Après l’annonce de la démission du parti social-démocrate allemand Andrea Nahles dimanche 2 juin, l’Allemagne se trouve dans une période d’incertitude. Car cela pourrait avoir des conséquences sur l’avenir de la grande coalition droite-gauche à la tête du pays, dirigée par Angela Merkel.
La démission d’Andrea Nahles est un coup dur pour la grande coalition. La présidente du SPD s’était battue pour qu’une nouvelle alliance droite-gauche voie le jour ; lors d’un congrès du SPD l’an dernier, elle avait tenu un discours enflammé pour emporter le soutien des militants, comme nous le rappelle notre correspondant à Berlin, Pascal Thibaut.
Les deux partis de la coalition avaient prévu des réunions de crise séparées, annoncées depuis la semaine dernière pour faire un bilan du scrutin européen, où tant les chrétiens-démocrates d’Angela Merkel (CDU) et le SPD ont vu leurs scores plonger à des plus bas historiques. Mais les rencontres ont pris de l’importance avec le départ de Mme Nahles de la tête du parti de centre-gauche, désormais déboussolé.
Andrea Nahles avait été auparavant quatre ans ministre des Affaires sociales d’Angela Merkel et était également un pilier de cette grande coalition. Les conservateurs se félicitaient d’ailleurs de la coopération avec la présidente du SPD, même si les négociations étaient parfois difficiles.
Les sociaux-démocrates en pleine crise existentielle
Battu sèchement aux législatives de 2017 et humilié aux Européennes, le SPD, relégué à 15% derrière les Verts, est cependant en pleine crise existentielle. Certains réclament depuis des mois une cure de jouvence dans l’opposition et un virage à gauche, même si celui-ci pourrait faire tomber Mme Merkel avant la fin de la législature en 2021.
Mais la décision est compliquée par les absences de programme et de figure incontestée pour prendre la tête du parti, ainsi que la crainte d’un résultat catastrophique en cas de législatives anticipées.
Ce n’est donc pas un hasard si dimanche 2 juin, les chrétiens-démocrates de la CDU, nerveux suite à l’échec électoral des Européennes, ont plaidé pour la poursuite de la grande coalition, un plaidoyer dirigé surtout à Angela Merkel. La chancelière a promis dimanche 2 juin la stabilité de la coalition, assurant que son gouvernement allait « continuer (le) travail avec tout notre sérieux et surtout notre sens des responsabilités ».

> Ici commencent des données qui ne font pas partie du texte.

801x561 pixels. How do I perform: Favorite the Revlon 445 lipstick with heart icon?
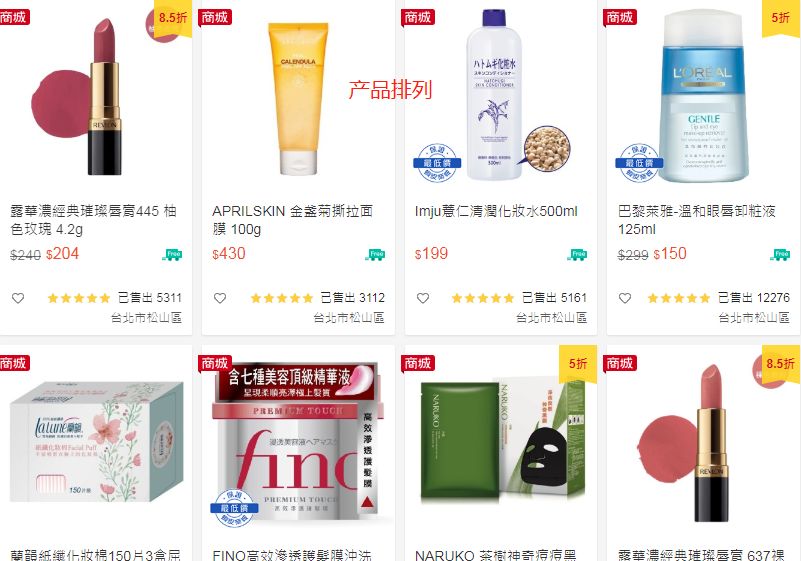[x=18, y=298]
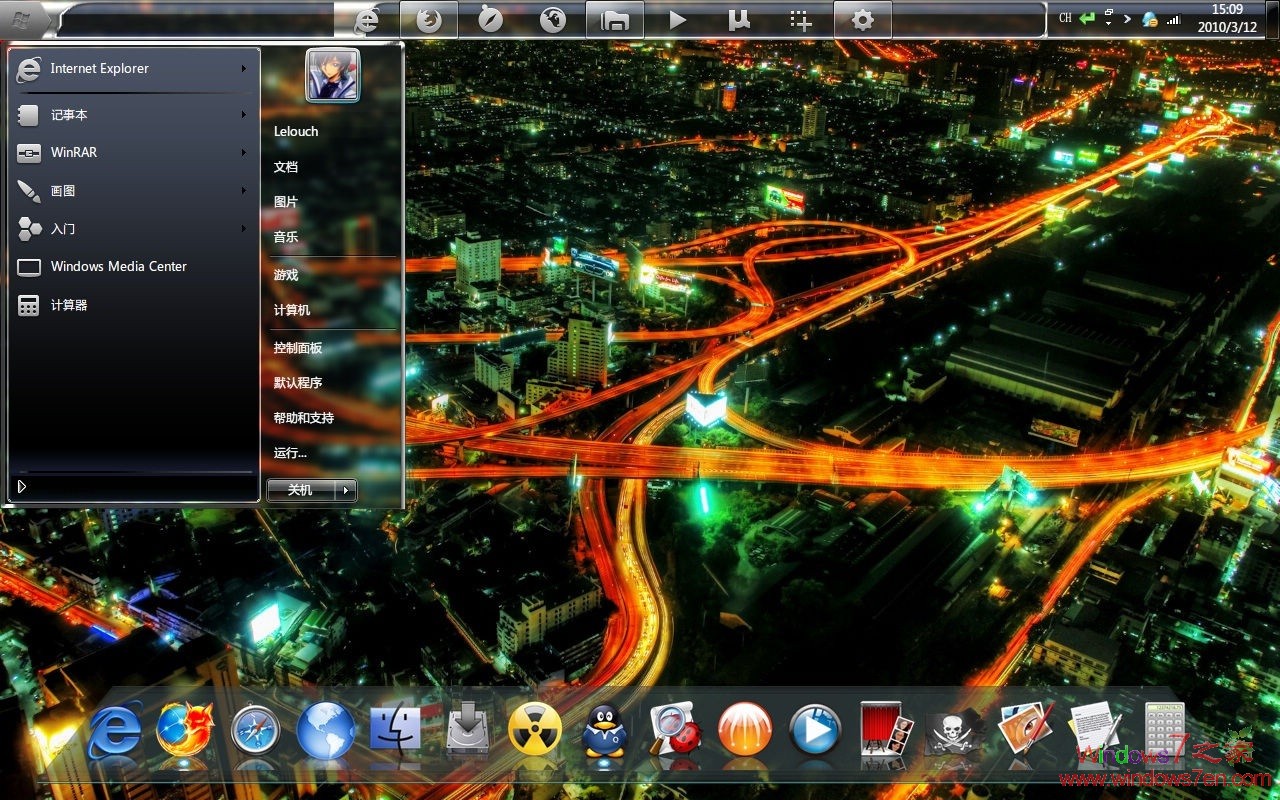Open Safari from the dock
1280x800 pixels.
[x=254, y=730]
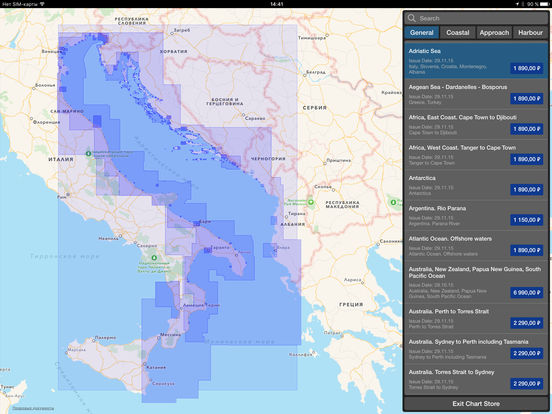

Des législatives anticipées seraient à très haut risque pour les deux partis historiques
Bien que les deux partis accentuent leurs différences depuis des mois sur les questions sociales et climatiques, les conservateurs n’ont pas d’alternative. D’abord, un gouvernement minoritaire n’est pas dans les gênes de la République fédérale. Puis les Verts, qui ont le vent en poupe, veulent d’abord des élections anticipées si on leur tend les bras pour une alliance. D’ailleurs, ni la CDU ni le SPD n’y ont un intérêt : un recul est prévisible.
De plus, la dauphine d’Angela Merkel, Annegret Kramp-Karrenbauer, n’a toujours pas convaincu et est désormais ouvertement critiquée depuis les Européennes, malgré les six mois depuis son élection, ayant enchaîné les faux pas, s’aliénant notamment d’influents YouTubeurs avant le scrutin.
Des législatives anticipées dans de telles conditions seraient une première en Allemagne et à haut risque pour les deux partis qui ont dirigé ensemble ou à tour de rôle le pays depuis 1949.